Vanessa espera trazer este formato reduzido para as cidades que talvez não sejam adequadas para o tratamento completo do Condo. "Esta seria uma ramificação menor e ocasional em lugares onde não faz sentido organizar um Condo em toda a cidade, mas ainda é emocionante ter este elemento de troca", diz ela.
Para o Condo Londres, 46 galerias internacionais apresentam exposições hospedadas por 17 espaços, que incluem Sede Coles HQ, Maureen Paley, König London e Hollybush Gardens, durante o evento de quatro semanas (entre 13/01/18 e 10/02/18).
A galeria brasileira de Jaqueline Martins está desenvolvendo o projeto junto a Vanessa Carlos e Stefan Benchoam, do Proyectos Ultravioleta, na Cidade da Guatemala.
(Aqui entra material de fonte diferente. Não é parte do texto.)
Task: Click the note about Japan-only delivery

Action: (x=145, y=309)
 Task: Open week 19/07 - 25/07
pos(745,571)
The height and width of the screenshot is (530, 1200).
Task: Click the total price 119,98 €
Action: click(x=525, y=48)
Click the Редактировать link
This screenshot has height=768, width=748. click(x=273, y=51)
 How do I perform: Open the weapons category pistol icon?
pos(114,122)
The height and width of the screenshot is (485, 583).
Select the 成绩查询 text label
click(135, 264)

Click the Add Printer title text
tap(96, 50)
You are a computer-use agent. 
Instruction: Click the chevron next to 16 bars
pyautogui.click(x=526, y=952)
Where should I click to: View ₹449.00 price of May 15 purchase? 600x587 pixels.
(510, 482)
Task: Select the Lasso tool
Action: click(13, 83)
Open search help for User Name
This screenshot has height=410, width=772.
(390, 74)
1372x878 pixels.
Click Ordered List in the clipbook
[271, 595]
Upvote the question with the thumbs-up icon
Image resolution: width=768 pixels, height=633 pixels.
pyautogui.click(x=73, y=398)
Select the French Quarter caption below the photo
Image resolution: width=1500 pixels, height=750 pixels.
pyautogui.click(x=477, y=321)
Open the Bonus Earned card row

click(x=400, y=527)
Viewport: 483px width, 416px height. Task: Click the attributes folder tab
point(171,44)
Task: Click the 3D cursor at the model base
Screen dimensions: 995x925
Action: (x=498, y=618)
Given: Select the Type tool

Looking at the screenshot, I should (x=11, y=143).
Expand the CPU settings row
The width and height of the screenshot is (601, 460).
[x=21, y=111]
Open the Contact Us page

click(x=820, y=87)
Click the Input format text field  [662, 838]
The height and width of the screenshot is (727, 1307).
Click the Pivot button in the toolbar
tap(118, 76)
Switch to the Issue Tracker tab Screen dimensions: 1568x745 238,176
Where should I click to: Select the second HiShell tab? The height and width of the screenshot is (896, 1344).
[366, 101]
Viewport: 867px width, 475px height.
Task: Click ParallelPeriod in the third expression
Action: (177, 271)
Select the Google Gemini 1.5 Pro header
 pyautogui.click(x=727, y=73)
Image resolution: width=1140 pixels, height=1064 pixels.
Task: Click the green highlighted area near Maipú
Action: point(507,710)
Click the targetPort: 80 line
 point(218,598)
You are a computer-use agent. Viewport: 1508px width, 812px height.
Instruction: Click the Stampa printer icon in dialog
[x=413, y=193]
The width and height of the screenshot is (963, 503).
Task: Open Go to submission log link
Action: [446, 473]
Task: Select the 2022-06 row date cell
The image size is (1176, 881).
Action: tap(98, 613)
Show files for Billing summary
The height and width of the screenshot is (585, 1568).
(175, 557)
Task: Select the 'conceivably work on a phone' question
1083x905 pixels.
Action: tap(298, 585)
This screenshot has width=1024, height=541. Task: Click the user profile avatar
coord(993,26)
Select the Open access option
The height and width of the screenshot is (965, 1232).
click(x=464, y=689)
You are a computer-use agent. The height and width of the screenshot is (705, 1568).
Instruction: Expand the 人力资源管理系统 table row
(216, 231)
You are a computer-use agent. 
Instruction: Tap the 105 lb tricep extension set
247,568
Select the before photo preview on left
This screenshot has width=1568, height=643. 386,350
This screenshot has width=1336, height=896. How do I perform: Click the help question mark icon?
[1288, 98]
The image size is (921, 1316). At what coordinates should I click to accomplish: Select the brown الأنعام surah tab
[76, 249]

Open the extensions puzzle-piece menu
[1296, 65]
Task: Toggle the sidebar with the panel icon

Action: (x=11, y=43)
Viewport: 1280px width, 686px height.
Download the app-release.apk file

Jaqueline Martins também participa do Condo London este ano, levando o trabalho de Lydia Okumura para König London.
O modelo Condo ganhou popularidade, pois oferece uma maneira econômica para que as galerias mostrem seus artistas no exterior e alcancem novos colecionadores (as galerias de acolhimento fornecem seu espaço por um aluguel gratuito).
Vanessa pretende levar a Condo para o Oriente Médio e a África. Ela diz que Nova York, Xangai e Cidade do México foram escolhidas anteriormente por causa de sua "vibrante cena artística, grande público e emocionantes museus e fundações - para que as galerias visitantes definitivamente ganhassem muito por passar algum tempo lá". Quanto aos anfitriões, ela diz, o intercâmbio traz uma nova vitalidade, enquanto galeristas locais “se juntam para gerar um evento energético que também os servirá”.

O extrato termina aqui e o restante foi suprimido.